Could you write out, word for word, only the lines from the one containing "Sandy Rich (64, 1824)" through the last line of the entries?
[DATA PROVIDED start]
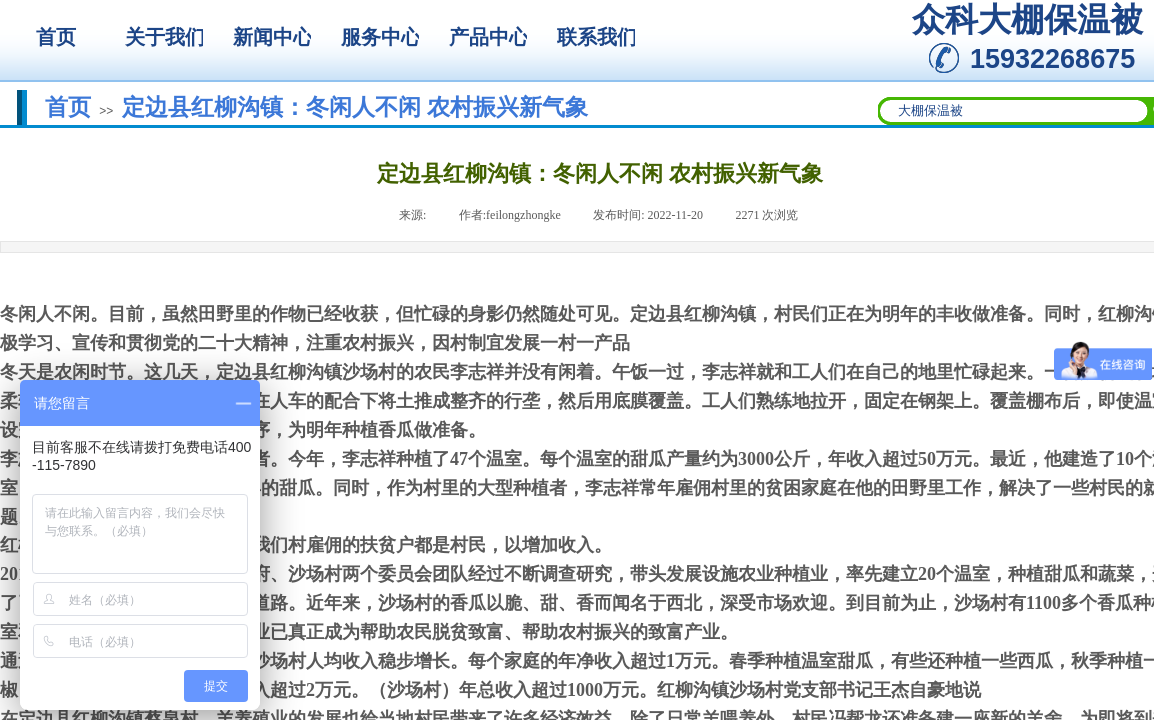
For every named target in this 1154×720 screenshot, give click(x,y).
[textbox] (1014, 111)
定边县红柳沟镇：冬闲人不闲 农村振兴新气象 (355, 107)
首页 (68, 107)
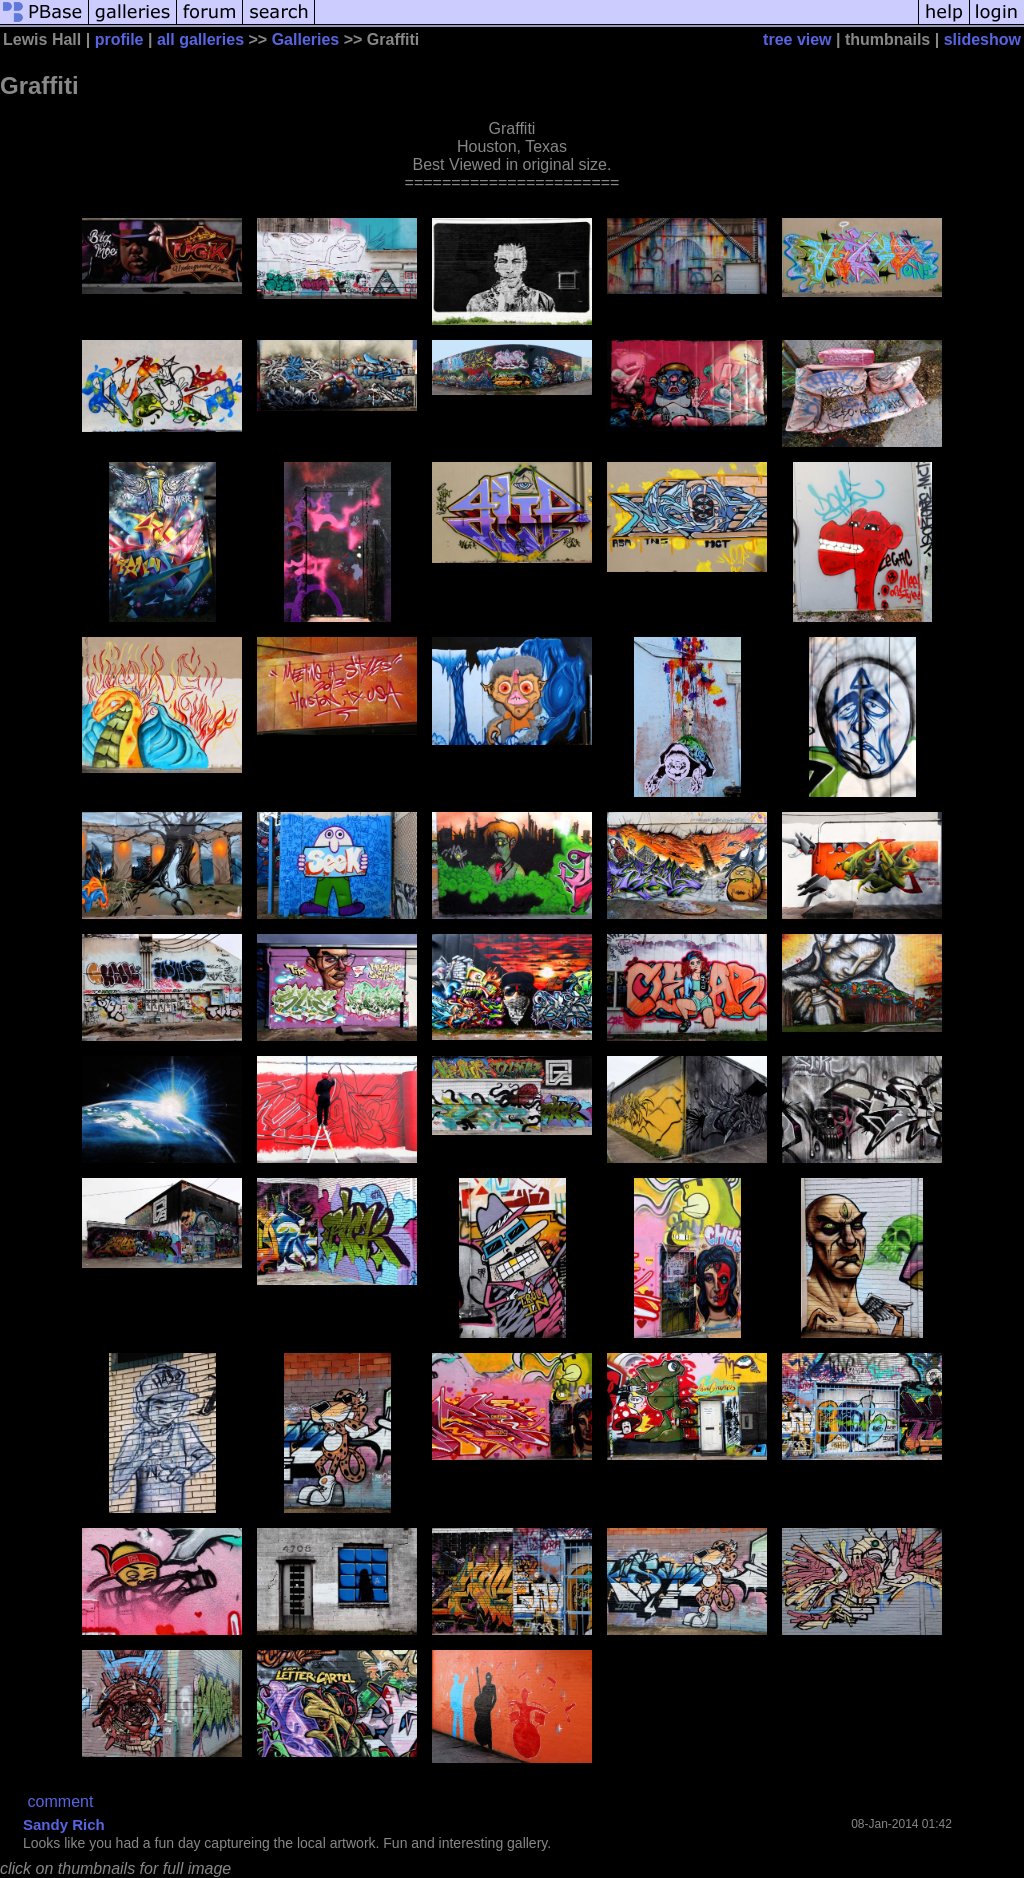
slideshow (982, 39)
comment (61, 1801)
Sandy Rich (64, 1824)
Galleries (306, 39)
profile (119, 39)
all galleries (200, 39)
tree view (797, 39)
[DATA PROVIDED end]
• _EXERCISE RESPONSE_
Sandy Rich (64, 1824)
Galleries (306, 39)
profile (119, 39)
all galleries (200, 39)
tree view (797, 39)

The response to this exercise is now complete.